[erlang-questions] Can OTP worker resume from same state after being restarted by supervisor?

Sun Sep 19 02:21:46 CEST 2010

# Tushar Deshpande 2010-09-19:
> I've a question about OTP's restart strategy.
> 
> I wrote a simple OTP application with just a root supervisor
> and a single worker.  The worker has an internal state defined
> by a single integer (count).  The 'count' is initialized to zero.
> Each call to the worker process increments this count by one.
> I called the worker process 5 times using gen_server:call.
> This updated current value of counter to be 5.
> 
> Then, I opened the appmon and killed the worker process.
> OTP supervisor promptly restarted it.  I thought that the
> process would be resume with the same state that it had at
> the time of crash.  But, I observed that for the restarted process,
> the 'counter' was reset to zero.

Right, this is the expected behaviour -- supervisor's children are
restarted with the arguments given in that supervisor's child specs
and these arguments are used by child's init/1 function to calculate
initial state.

Restarting with exactly the same internal state by default would
be a bad idea -- if that state led to a crash, then there's really
no reason at all to believe in it's integrity; better start all
over again.

> I would like the process to resume from the same state after
> it's restarted by supervisor.
> 
> Is it possible to do this in OTP?

Yes. If you want to store state persistently, you'd probably go with
Mnesia table, for transient storage (not preserved across application
restarts) you could use a public ETS table owned by a do-nothing server
process living alongside you child-supervisor.

As to when to store worker process state snapshots -- you can either
isolate known-safe spots in worker lifetime or trap exits and store
state from terminate/2 callback.

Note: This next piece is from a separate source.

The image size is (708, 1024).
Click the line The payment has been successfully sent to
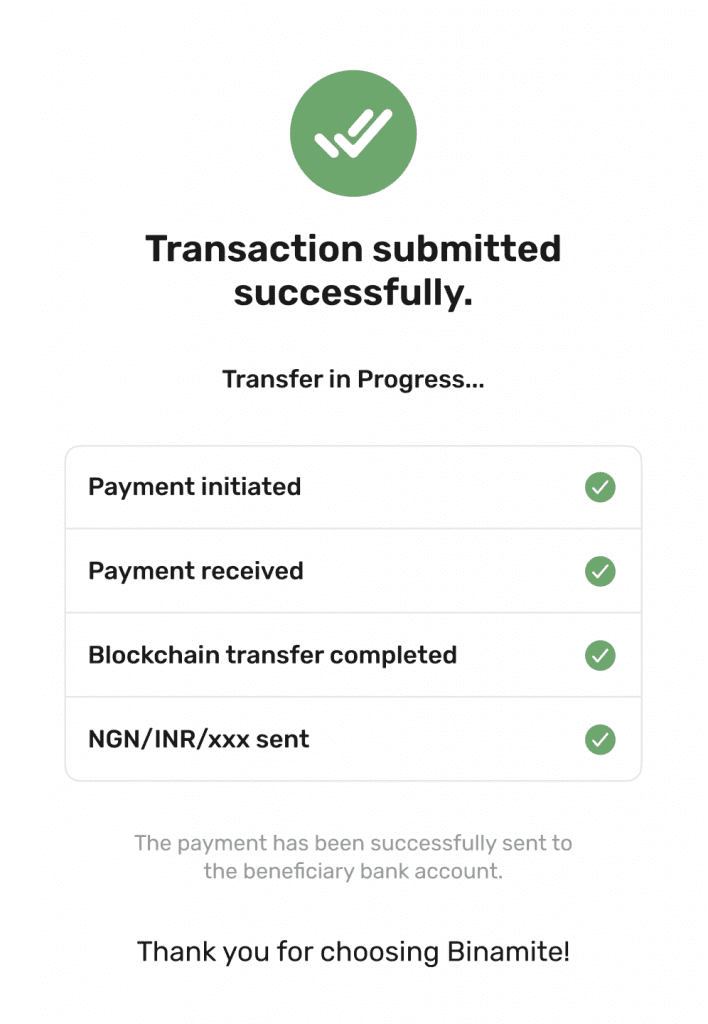pyautogui.click(x=353, y=843)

In more realistic scenarios, you'd
probably offload this responsibility from workers altogether and
come up with some kind of job manager server to deal with it instead.

Other point is that typically you'd want to store only carefully chosen
bits of worker state, instead of whole context structure -- that could
get messy if you're keeping track of more dynamic things than an integer
or two (think pids or ets ids or some transaction ids that could all be
long gone by the time you restart & restore worker context).

Lastly, for the particular case you're describing, you can remove the
counter from server state and instead rely on ets:update_counter/N
or mnesia:dirty_update_counter/N to manage it.

HTH,
	-- Jachym